• RECORDS SUPPLIED:
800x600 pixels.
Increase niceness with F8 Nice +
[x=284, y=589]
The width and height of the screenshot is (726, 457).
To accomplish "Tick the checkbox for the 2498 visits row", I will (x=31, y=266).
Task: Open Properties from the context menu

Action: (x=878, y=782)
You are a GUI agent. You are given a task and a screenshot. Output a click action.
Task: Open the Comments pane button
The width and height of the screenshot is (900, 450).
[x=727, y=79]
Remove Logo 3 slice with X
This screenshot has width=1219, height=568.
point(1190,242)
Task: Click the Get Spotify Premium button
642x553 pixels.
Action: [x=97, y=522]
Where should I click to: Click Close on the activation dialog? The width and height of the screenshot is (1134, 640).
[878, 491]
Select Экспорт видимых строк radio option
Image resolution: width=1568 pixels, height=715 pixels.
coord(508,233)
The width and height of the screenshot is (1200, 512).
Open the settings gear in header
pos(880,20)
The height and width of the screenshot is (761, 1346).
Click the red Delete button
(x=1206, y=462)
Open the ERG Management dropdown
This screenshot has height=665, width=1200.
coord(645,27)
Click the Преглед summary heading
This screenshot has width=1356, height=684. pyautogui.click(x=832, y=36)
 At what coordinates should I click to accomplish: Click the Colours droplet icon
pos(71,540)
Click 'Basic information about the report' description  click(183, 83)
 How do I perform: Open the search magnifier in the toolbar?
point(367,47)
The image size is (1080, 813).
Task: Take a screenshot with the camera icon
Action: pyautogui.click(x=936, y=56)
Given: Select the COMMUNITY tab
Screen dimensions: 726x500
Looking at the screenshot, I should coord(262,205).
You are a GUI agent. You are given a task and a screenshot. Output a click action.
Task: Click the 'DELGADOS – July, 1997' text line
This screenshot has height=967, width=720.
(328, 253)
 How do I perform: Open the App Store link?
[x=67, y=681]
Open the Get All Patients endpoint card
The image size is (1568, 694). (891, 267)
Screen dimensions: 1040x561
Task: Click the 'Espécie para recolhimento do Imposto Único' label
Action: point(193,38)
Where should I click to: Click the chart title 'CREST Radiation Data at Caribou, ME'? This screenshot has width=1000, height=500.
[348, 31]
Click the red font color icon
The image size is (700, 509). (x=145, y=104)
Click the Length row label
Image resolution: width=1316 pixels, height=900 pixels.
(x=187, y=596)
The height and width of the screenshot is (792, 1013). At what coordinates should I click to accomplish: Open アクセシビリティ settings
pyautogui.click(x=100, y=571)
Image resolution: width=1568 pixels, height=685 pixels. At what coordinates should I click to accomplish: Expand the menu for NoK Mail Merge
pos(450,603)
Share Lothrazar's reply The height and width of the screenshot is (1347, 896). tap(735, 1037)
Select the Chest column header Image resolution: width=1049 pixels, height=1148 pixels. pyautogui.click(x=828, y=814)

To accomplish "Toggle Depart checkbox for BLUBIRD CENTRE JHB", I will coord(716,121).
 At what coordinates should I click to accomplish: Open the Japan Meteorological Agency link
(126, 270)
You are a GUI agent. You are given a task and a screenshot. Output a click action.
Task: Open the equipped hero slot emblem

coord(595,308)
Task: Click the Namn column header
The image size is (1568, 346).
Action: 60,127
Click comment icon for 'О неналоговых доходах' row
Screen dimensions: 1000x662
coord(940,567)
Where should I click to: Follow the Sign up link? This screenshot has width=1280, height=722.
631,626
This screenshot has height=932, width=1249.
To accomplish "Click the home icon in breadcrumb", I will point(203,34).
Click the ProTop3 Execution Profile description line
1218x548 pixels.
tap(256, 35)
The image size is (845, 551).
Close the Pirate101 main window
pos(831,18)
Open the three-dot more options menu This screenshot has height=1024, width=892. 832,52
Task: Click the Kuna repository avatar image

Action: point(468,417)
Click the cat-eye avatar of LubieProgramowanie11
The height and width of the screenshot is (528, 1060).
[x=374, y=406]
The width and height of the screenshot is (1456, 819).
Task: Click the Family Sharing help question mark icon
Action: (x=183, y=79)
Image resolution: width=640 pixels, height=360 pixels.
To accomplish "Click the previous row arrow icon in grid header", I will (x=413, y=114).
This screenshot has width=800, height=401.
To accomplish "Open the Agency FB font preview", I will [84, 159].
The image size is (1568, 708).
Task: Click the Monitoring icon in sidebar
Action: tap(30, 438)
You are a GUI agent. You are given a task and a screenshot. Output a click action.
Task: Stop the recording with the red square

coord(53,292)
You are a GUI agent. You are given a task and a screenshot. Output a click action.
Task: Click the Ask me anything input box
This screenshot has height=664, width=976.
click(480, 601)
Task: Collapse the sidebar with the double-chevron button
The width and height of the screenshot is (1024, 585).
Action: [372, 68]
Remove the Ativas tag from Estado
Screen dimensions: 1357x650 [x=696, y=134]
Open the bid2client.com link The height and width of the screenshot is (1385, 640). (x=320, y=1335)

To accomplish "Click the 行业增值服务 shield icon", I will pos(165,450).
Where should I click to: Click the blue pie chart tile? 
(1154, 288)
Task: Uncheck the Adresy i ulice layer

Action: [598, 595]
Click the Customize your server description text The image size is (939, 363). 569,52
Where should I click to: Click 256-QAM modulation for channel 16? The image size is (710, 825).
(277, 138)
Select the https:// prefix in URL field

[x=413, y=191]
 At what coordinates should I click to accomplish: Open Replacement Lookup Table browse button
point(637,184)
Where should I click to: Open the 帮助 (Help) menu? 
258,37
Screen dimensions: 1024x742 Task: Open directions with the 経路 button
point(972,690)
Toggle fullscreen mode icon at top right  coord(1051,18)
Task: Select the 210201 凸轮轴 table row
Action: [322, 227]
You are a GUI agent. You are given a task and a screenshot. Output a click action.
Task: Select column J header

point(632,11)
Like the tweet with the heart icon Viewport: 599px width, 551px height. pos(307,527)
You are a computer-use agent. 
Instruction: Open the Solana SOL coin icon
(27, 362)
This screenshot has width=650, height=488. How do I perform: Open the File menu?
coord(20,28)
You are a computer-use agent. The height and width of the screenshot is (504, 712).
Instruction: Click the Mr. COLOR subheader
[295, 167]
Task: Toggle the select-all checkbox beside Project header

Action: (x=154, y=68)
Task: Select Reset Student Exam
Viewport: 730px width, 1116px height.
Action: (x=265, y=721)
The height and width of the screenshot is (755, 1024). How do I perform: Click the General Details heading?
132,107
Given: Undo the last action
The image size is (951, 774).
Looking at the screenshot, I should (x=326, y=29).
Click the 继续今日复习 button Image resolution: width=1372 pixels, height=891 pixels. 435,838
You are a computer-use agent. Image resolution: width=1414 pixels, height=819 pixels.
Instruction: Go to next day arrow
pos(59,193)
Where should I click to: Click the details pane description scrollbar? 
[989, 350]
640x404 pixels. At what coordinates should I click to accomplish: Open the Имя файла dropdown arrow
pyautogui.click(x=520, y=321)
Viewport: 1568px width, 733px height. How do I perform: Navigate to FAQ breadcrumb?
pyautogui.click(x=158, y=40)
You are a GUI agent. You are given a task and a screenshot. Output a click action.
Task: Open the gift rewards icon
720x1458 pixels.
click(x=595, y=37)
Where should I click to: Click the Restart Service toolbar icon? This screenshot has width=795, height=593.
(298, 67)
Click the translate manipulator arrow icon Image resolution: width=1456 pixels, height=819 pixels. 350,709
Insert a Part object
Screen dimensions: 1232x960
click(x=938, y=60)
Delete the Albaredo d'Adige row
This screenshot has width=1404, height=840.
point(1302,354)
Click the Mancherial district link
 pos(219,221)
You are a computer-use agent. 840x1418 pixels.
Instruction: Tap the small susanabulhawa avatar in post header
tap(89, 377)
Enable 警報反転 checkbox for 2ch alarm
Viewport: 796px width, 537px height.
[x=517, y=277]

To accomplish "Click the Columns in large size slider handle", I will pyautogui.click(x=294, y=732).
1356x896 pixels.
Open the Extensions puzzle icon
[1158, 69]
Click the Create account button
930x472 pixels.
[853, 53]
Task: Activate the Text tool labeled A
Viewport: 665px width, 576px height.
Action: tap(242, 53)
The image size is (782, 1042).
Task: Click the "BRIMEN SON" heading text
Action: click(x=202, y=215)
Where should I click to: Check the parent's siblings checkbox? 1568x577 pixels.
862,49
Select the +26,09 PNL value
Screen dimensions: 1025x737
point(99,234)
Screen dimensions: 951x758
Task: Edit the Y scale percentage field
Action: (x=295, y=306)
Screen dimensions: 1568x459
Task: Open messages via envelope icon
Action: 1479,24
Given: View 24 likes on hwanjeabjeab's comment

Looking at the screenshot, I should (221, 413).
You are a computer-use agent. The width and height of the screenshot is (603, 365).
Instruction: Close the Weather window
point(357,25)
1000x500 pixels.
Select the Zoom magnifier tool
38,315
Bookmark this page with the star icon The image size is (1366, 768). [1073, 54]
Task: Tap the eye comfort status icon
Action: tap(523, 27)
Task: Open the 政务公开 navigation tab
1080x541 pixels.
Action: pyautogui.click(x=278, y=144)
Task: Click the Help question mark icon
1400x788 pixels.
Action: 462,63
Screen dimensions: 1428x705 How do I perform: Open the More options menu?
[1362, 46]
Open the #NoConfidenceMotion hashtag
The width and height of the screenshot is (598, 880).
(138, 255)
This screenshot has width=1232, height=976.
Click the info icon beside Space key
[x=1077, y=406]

• ASSIGNMENT: Go through the entries and filter for lines holding the word "computer"; copy each match.

• REPLY TO THE TASK:
You are a computer-use agent. 
You are a computer-use agent. The height and width of the screenshot is (504, 712).
You are a computer-use agent. Image resolution: width=1414 pixels, height=819 pixels.
You are a computer-use agent. 840x1418 pixels.
You are a computer-use agent. The width and height of the screenshot is (603, 365).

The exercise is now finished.